▶ **EXERCISE OBJECTIVE**: Leave the pictures out and quote only the lines from the one with "At what coordinates" down to the end of the listing below.
·····
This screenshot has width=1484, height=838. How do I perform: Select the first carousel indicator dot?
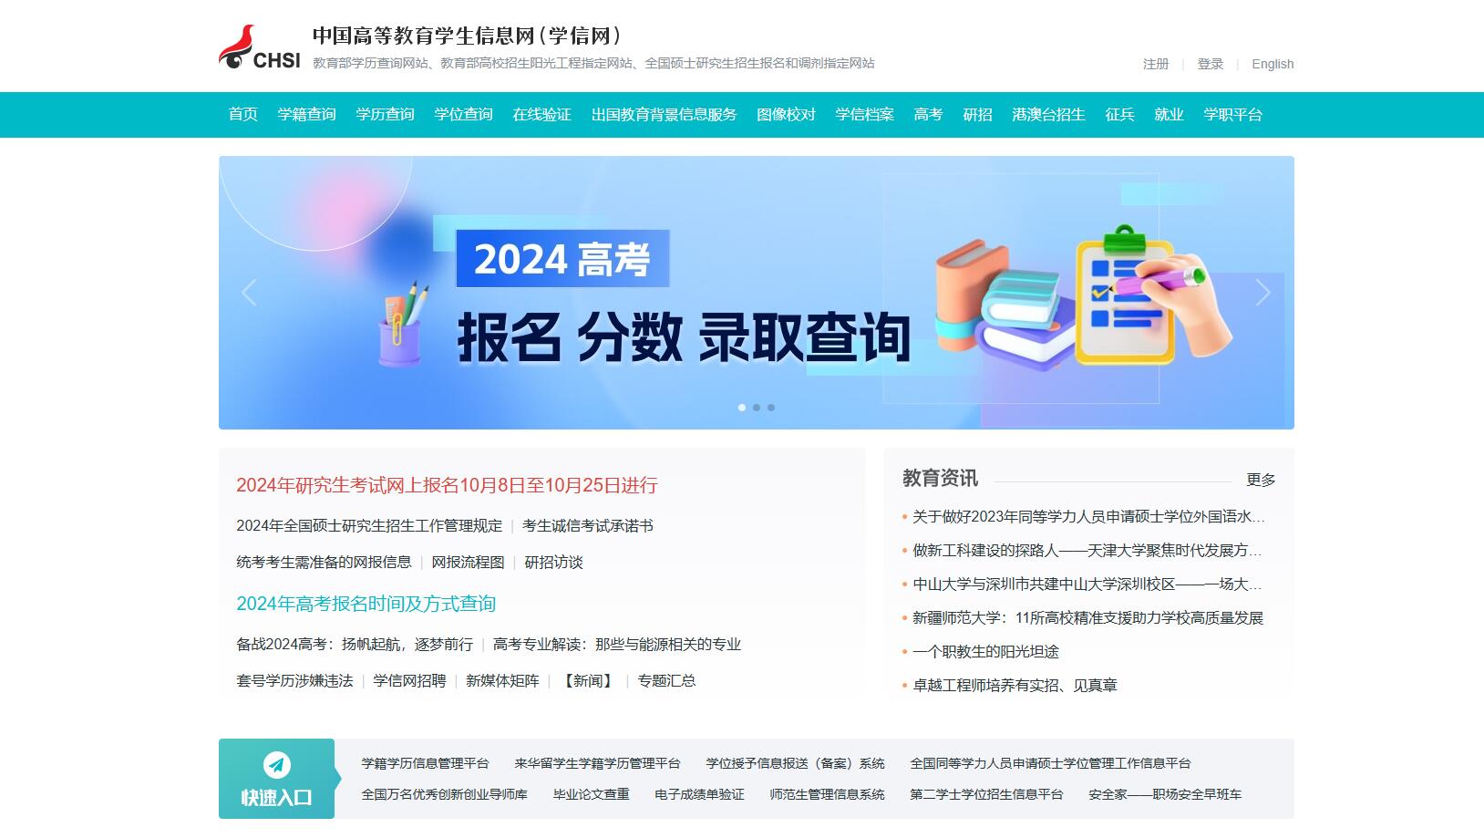click(x=742, y=408)
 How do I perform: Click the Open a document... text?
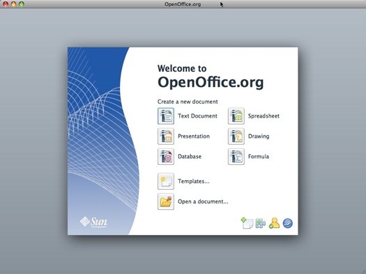click(203, 202)
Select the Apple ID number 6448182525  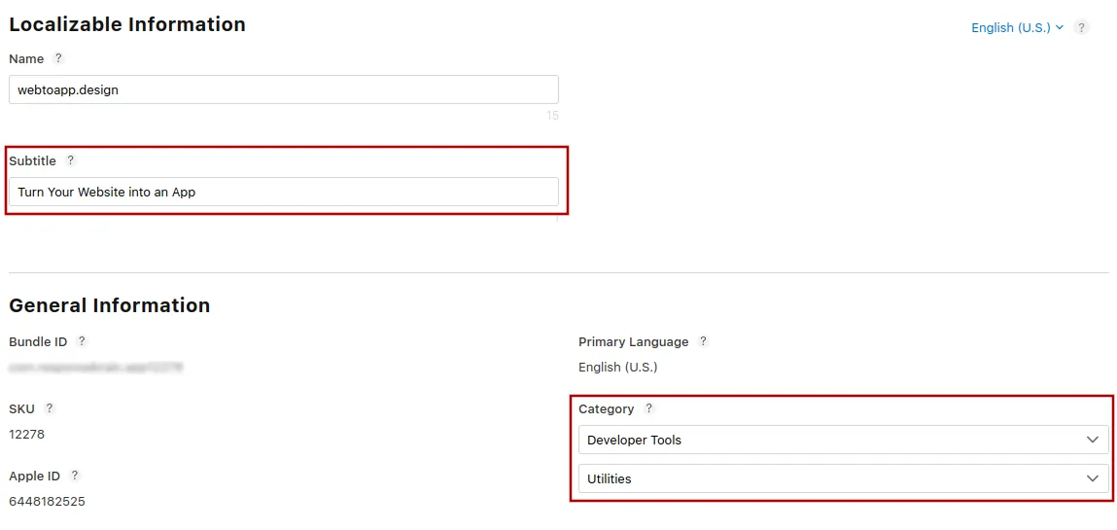point(47,502)
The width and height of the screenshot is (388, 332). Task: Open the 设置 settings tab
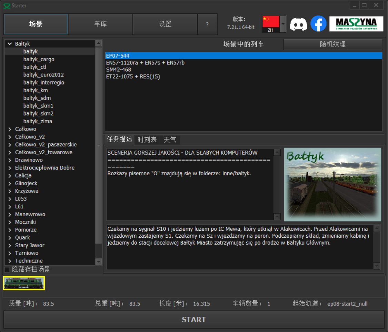tap(165, 24)
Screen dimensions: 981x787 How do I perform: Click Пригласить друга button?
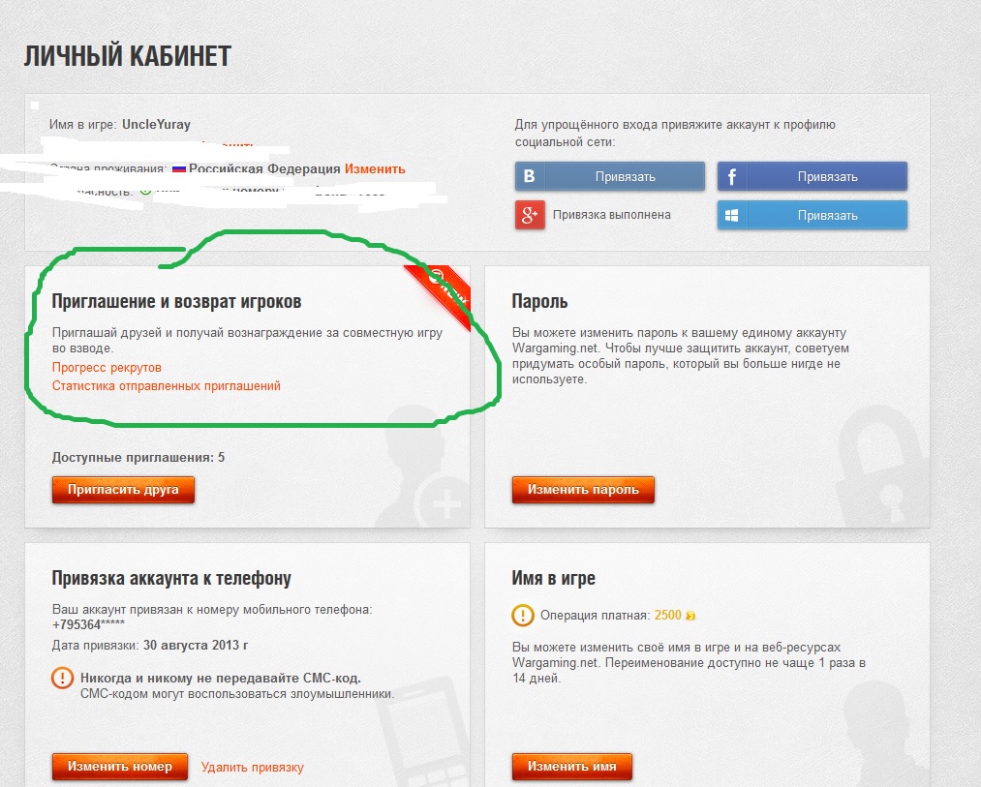pos(123,489)
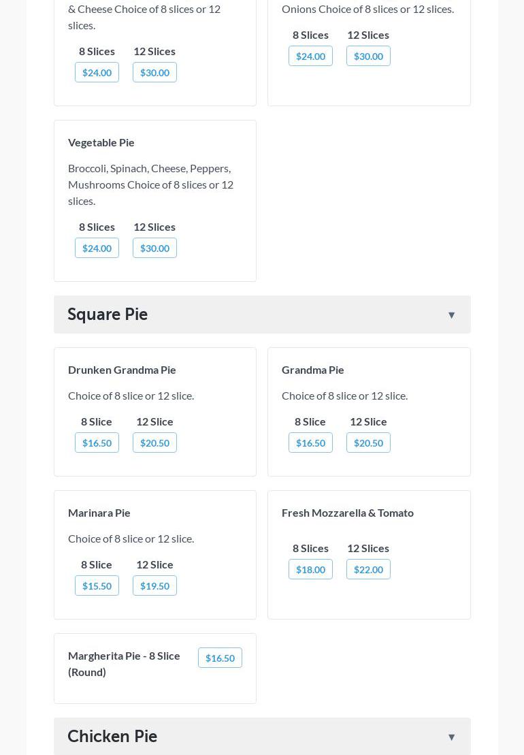This screenshot has height=755, width=524.
Task: Choose Grandma Pie 12 Slice $20.50
Action: point(368,443)
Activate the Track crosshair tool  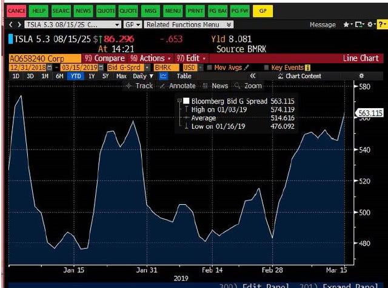[x=139, y=86]
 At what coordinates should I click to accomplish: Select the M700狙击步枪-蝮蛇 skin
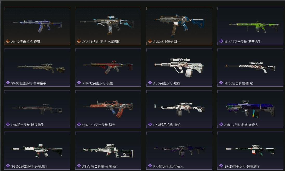pos(250,67)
·····
▶ **FINISHED EXERCISE**:
 At what coordinates should I click to accomplish: Select the M700狙击步枪-蝮蛇 skin
pos(250,67)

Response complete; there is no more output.